Brief: Restate word for word the entries below, starting with the line with "Click the Max" and continuing through the line with "Task: Open the @emanhvu". Include both of those lines and no others.

Records:
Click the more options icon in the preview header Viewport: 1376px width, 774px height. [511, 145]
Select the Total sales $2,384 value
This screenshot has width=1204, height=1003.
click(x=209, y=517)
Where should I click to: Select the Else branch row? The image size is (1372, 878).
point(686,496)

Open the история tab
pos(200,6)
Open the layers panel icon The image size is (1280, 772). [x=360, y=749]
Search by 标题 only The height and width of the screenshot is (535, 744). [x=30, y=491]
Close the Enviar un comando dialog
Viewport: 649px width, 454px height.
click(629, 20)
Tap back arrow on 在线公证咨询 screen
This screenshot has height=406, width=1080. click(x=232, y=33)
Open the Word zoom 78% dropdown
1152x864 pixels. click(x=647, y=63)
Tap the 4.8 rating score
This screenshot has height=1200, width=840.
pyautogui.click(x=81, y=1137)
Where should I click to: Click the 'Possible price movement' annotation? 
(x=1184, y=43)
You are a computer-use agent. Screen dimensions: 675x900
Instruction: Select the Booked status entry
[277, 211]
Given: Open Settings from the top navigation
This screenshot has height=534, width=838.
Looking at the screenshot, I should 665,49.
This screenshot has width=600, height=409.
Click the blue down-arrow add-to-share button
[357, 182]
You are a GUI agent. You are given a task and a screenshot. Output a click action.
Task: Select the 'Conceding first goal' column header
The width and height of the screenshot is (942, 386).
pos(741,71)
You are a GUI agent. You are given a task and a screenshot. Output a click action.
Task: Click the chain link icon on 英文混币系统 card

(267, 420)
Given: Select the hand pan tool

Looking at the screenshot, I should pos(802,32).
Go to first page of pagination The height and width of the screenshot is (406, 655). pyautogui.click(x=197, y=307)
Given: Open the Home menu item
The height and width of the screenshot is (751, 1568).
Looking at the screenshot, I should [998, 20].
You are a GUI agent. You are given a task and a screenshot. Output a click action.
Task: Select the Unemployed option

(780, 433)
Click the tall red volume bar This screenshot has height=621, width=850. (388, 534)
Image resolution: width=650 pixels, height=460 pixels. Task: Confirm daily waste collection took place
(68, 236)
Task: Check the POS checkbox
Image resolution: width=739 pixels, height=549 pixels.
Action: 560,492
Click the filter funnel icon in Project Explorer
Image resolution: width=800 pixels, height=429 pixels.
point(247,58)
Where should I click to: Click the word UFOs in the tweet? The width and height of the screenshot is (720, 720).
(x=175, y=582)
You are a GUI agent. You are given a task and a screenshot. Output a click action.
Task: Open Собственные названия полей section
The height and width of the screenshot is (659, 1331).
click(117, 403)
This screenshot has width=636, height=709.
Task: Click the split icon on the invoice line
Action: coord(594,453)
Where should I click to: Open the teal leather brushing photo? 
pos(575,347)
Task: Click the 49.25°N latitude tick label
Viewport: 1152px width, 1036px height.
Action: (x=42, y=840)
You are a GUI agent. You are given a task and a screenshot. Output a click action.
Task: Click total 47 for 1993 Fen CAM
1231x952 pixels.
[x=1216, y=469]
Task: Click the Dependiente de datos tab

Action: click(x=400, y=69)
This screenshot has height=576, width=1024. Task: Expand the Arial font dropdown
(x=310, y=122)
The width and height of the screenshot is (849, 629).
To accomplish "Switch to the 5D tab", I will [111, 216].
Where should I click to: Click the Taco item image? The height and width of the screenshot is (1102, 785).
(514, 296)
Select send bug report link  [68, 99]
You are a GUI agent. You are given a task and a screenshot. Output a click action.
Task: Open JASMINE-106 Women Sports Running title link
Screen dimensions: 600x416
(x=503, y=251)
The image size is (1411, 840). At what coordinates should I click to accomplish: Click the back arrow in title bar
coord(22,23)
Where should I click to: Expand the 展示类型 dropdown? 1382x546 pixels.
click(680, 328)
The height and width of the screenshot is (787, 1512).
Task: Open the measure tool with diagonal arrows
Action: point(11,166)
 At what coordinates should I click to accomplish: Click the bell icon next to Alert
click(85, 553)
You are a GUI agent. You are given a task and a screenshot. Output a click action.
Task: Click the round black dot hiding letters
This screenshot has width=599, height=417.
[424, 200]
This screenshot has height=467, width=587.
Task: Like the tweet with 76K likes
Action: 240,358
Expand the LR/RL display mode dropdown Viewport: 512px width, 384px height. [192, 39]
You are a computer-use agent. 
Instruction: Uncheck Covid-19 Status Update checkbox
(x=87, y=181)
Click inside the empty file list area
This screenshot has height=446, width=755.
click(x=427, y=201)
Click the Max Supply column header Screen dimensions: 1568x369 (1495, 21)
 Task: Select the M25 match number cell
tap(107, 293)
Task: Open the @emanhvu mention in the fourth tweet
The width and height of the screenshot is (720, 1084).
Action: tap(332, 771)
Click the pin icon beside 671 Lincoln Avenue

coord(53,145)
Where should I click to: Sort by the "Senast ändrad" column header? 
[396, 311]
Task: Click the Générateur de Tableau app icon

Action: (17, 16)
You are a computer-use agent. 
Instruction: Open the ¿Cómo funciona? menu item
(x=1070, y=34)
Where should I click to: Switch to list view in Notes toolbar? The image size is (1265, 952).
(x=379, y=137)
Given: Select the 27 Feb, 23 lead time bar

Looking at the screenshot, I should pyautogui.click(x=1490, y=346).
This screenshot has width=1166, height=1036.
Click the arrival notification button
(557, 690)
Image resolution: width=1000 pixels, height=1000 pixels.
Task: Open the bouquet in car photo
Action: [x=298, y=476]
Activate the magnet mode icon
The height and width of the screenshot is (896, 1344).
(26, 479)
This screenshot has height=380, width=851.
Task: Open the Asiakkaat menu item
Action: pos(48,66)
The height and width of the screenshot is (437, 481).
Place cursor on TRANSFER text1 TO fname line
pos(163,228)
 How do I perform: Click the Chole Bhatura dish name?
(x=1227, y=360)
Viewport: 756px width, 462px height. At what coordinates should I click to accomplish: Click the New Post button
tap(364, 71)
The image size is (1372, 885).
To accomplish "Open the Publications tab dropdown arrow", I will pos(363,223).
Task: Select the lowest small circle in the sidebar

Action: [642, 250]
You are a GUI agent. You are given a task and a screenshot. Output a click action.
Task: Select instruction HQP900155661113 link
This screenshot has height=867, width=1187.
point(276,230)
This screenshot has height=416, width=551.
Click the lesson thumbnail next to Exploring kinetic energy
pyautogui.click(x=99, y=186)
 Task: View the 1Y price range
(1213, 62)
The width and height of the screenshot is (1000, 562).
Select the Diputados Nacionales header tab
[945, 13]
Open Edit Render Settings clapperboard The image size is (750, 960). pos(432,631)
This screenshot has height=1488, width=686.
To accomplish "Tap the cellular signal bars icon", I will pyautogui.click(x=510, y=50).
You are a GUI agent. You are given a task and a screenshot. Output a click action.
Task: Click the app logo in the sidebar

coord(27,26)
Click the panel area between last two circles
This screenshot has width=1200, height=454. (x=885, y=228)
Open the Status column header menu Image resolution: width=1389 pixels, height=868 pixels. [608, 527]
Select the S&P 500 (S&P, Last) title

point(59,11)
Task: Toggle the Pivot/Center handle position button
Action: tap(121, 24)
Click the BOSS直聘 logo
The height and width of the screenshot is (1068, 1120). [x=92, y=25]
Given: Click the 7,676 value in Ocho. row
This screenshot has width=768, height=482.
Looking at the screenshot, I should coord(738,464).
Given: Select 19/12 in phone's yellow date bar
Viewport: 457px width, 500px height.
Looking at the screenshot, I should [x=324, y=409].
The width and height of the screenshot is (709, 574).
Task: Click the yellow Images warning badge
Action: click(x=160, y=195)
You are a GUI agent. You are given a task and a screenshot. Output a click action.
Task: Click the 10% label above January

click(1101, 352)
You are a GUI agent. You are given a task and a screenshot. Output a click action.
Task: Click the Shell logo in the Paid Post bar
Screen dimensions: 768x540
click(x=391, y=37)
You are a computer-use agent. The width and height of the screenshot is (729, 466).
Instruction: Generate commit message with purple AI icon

Output of the exercise:
Click the Max Supply column header Screen dimensions: 1568x369 (1495, 21)
 Task: Select the M25 match number cell
tap(107, 293)
Task: Open the @emanhvu mention in the fourth tweet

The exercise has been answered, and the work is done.